How do you think a brace like this would compare?  It's a lot cheaper.

 

http://www.amazon.com/EVS-Shoulder-Brace-Small-SB03BK-S/dp/B001E9F5PQ/ref=pd_sbs_hpc_5

post #19 of 22
That doesnt look substantial enough to bother with. The one I got does not allow your arm to rise above your shoulder. The amazon thing wouldn't prevent that motion in a fall.
post #20 of 22

agreed, this one looks better,http://www.braceshop.com/productcart/pc/DonJoy-Sully-Shoulder-Stabilizer-55p1877.htm

 

but I think the Breg looks the most specific for abductor movements.

post #21 of 22

 

Quote:
Originally Posted by SkiMangoJazz View Post

I just hurt my rotator cuff, didn't dislocate my shoulder but just read this thread.

 

Something that I recently had explained to me is that when you're younger (say in your 20's) a dislocation makes the likelihood of another one about 805 likely, it will come out pretty easy the second time.

 

When you get older apparently this reduces to a 20% chance because all the tendons are tougher, stiffer and thus tighter around the head of the humeris.

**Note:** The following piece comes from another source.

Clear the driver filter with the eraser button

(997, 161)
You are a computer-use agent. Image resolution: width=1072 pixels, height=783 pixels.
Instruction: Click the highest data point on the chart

Yup, it's why it's too bad that I did my first dislocation at about 24.  3 more dislocations later (easier and easier each time) I decided to have surgery on it.  It just wasn't worth the hassle anymore.

post #22 of 22

Meant 80% of course, not 805, just edited the post.

 

I just ordered one of the Breg stabilizers new off ebay for $150.  Looks perfect for protecting against that flailing motion and I want to have it to show to the PT, not ask her what to get.  I want to ski 2 days after I see her if possible!